**STATED TASK:**
Return the lines below verbatim, beginning with the line that contains "The height and width of the screenshot is (840, 1440)." and continuing through the line that contains "(1250, 734)", both included.

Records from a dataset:
Begin

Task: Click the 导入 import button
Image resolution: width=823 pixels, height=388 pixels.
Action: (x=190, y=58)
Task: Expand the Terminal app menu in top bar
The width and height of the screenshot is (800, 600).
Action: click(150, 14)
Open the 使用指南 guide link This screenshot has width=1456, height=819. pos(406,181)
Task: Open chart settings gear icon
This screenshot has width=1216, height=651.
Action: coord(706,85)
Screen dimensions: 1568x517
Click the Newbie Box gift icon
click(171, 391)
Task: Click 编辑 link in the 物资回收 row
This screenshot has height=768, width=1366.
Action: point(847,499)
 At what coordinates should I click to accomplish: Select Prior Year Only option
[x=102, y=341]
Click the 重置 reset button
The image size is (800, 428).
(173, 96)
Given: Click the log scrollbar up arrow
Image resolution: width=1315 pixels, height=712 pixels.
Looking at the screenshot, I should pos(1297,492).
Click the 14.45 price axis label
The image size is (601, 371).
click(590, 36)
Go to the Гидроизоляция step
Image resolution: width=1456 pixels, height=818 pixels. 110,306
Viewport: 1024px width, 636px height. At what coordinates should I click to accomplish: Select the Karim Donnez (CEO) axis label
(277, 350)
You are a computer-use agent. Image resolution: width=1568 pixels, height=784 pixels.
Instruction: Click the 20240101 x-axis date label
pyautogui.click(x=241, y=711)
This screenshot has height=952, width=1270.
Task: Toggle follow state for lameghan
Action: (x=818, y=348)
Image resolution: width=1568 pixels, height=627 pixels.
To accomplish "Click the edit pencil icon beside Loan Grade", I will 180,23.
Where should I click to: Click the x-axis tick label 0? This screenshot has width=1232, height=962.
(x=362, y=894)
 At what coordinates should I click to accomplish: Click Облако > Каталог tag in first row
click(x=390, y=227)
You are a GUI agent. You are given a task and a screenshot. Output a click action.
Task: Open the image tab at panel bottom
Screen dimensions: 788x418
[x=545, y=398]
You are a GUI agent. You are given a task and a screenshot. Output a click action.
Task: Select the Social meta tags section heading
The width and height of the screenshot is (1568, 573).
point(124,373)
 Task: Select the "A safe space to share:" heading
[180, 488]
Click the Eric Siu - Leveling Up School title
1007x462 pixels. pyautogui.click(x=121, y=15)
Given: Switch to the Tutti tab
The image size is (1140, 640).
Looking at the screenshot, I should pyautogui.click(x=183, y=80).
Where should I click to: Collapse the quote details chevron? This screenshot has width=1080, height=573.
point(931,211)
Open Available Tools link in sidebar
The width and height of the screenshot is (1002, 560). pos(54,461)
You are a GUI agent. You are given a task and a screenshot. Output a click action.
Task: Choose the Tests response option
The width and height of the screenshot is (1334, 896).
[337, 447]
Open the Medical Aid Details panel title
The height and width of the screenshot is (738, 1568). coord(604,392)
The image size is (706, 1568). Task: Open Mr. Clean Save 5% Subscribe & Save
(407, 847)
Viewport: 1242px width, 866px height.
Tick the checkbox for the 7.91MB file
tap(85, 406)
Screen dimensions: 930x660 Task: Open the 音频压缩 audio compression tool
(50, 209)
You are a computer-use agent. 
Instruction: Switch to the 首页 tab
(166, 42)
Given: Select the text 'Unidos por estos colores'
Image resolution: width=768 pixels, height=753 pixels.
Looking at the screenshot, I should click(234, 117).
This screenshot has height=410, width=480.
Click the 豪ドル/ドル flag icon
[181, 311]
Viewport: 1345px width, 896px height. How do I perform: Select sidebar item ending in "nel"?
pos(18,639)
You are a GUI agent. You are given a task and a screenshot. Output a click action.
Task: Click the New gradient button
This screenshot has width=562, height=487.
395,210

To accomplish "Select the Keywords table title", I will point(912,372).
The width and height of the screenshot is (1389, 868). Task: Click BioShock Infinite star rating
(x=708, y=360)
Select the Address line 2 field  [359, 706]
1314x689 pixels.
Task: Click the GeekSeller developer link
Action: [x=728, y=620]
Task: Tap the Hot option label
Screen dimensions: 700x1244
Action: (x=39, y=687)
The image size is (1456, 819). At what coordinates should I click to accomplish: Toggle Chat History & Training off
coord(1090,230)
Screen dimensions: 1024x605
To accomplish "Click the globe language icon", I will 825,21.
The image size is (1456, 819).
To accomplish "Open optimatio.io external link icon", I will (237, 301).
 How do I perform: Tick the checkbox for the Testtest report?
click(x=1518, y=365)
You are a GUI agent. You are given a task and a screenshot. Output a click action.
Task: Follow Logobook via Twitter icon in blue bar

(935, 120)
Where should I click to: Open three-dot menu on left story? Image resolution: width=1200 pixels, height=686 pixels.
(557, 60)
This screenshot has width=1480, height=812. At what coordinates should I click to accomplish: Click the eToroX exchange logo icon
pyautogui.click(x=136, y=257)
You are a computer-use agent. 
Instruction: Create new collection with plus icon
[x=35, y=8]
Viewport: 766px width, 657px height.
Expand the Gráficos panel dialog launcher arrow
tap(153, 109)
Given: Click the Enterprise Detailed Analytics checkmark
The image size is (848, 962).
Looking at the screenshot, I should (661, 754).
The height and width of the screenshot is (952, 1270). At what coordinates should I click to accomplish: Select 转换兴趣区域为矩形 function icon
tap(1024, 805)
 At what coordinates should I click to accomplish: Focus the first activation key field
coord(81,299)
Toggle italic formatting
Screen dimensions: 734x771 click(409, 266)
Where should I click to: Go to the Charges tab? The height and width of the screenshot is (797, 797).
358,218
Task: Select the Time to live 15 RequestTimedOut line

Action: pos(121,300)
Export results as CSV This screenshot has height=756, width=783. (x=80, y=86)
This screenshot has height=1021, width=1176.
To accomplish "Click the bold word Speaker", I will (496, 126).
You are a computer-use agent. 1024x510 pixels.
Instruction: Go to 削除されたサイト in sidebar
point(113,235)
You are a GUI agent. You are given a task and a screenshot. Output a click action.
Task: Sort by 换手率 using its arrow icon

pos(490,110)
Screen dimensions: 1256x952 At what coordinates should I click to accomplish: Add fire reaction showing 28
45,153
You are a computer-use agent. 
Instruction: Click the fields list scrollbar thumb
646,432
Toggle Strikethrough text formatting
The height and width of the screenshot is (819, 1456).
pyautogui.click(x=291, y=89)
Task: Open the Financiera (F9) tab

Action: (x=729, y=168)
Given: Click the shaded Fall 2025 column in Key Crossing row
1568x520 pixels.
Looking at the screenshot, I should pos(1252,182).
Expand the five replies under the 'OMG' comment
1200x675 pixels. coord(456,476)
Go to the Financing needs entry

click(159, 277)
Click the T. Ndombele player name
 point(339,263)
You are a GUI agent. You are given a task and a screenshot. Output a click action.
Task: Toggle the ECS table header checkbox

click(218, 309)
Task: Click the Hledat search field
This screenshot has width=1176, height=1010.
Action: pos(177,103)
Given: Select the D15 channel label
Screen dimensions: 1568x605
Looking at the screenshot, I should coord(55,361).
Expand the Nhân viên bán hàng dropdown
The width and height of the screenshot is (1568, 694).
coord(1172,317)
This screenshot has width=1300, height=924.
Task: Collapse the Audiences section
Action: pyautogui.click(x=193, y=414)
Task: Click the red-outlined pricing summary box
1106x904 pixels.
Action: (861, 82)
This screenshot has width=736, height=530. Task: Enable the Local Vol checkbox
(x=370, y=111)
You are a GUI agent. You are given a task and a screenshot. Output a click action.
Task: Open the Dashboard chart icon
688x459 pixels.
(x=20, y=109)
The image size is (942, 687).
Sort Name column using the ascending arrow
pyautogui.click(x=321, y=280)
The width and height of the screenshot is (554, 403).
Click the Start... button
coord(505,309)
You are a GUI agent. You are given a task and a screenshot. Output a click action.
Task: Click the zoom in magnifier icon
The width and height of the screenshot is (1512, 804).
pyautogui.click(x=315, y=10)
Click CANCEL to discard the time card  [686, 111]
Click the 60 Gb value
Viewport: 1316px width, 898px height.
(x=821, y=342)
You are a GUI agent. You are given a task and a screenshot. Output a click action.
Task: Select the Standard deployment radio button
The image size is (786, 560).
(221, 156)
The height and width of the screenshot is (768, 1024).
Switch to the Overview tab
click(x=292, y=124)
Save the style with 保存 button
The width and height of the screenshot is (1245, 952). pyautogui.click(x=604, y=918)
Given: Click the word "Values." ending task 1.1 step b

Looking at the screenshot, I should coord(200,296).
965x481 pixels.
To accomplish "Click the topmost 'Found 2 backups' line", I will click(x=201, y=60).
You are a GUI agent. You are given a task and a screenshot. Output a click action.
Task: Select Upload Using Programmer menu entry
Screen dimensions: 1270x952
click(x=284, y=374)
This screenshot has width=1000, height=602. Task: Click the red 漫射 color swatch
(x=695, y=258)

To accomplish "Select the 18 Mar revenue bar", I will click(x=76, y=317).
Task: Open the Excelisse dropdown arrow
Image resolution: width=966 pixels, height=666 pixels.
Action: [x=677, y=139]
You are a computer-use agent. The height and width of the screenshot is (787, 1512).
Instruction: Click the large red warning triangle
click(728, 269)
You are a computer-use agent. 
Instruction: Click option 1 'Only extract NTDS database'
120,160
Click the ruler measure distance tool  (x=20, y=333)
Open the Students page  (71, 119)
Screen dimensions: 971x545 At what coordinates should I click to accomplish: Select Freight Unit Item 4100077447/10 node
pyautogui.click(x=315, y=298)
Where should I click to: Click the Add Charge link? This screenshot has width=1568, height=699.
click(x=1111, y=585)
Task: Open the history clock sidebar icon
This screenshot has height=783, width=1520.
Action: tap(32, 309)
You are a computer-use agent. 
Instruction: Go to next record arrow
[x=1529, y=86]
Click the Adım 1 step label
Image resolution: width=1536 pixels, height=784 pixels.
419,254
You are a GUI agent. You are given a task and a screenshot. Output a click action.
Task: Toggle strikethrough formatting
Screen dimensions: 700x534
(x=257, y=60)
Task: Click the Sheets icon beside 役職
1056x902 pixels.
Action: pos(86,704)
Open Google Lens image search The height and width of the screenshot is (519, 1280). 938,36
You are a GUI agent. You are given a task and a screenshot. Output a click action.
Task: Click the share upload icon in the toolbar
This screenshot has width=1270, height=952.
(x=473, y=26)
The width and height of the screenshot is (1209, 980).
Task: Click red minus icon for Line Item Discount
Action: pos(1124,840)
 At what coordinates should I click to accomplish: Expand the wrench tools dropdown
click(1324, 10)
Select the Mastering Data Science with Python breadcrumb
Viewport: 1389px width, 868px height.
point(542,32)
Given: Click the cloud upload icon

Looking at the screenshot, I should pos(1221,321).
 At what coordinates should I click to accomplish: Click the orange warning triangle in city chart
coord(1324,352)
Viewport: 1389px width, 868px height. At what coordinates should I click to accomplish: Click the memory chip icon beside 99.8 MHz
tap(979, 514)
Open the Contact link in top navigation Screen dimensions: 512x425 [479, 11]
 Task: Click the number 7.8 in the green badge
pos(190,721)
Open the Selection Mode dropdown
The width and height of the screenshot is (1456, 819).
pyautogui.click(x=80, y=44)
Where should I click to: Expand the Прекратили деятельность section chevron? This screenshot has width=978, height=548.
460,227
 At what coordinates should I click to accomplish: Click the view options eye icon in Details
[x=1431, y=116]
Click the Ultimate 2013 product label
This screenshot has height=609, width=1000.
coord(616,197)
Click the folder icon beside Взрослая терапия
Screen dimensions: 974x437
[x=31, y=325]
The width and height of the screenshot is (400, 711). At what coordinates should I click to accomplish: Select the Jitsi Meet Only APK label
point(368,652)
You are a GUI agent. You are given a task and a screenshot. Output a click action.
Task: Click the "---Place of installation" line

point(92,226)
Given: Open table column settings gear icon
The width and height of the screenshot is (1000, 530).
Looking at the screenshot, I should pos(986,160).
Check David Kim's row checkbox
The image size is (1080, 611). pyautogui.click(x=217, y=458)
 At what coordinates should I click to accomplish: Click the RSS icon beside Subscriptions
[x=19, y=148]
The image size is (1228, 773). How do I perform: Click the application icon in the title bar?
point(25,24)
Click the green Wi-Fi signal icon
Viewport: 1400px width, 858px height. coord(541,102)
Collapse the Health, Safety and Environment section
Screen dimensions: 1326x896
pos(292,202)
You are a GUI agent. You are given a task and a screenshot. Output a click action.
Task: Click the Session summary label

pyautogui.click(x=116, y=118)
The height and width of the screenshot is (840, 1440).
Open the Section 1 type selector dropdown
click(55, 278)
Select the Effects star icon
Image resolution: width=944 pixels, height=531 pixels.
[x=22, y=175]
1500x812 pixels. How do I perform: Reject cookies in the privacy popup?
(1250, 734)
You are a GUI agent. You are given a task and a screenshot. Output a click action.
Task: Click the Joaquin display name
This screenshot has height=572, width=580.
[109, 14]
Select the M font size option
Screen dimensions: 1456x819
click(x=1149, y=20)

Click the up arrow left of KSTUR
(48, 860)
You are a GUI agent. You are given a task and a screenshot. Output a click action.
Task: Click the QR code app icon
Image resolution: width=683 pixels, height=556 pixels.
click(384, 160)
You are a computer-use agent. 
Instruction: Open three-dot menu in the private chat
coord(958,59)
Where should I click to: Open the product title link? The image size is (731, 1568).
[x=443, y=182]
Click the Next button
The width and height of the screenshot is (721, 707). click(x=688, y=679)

End

**TASK ANSWER:**
The height and width of the screenshot is (840, 1440).
Open the Section 1 type selector dropdown
click(55, 278)
Select the Effects star icon
Image resolution: width=944 pixels, height=531 pixels.
[x=22, y=175]
1500x812 pixels. How do I perform: Reject cookies in the privacy popup?
(1250, 734)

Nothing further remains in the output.